Right now our references systems do not match. We need to make sure they do, otherwise any plots we make or analyses we do will be misaligned. We can change once CRS to another using the st_transform() function. Here I’ll change the ma_counties CRS to match the historic sites data.

# change the crs to match
ma_counties_transform = st_transform(x = ma_counties, st_crs(ma_hi))

# check the crs matches
st_crs(ma_hi) == st_crs(ma_counties_transform)
[1] TRUE

Creating Maps

Simple Maps

To start out mapping journey, let’s just map our historic sites. We can do that using the tmap package. It works in a similar way to ggplot, in that it builds layers on top of each other to create a final visualization. Here I say look at my ma_counties data, and draw polygons from that data.

# plot the basic counties
tm_shape(ma_counties_transform) +
  tm_polygons()

If I wanted to shade the counties by population (already included in my county data from our census api call), we just need to tell the polygons to be shaded by some variable.

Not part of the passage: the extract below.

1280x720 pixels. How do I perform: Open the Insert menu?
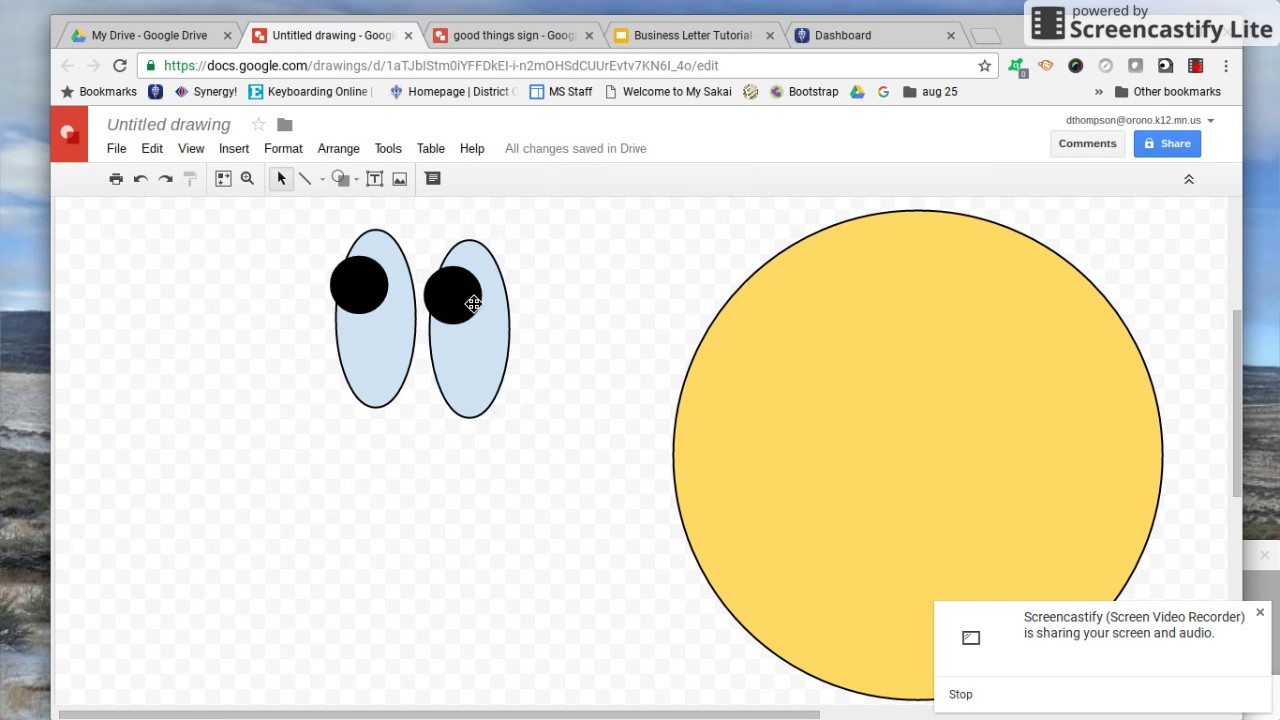pyautogui.click(x=233, y=148)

Note that is only works in this case because I have only one variable in a long format dataframe. If I had more, I would need to transform to wide first.

# plot with polygons shaded by population
tm_shape(ma_counties_transform) +
  tm_polygons(col = "estimate")

We can change how things are shaded with a few arguments. For example, below I change the color palette, and make it so the scale is continuous rather the categorical.

# plot with polygons shaded by population
tm_shape(ma_counties_transform) +
  tm_polygons(col = "estimate", palette = "viridis", style = "cont")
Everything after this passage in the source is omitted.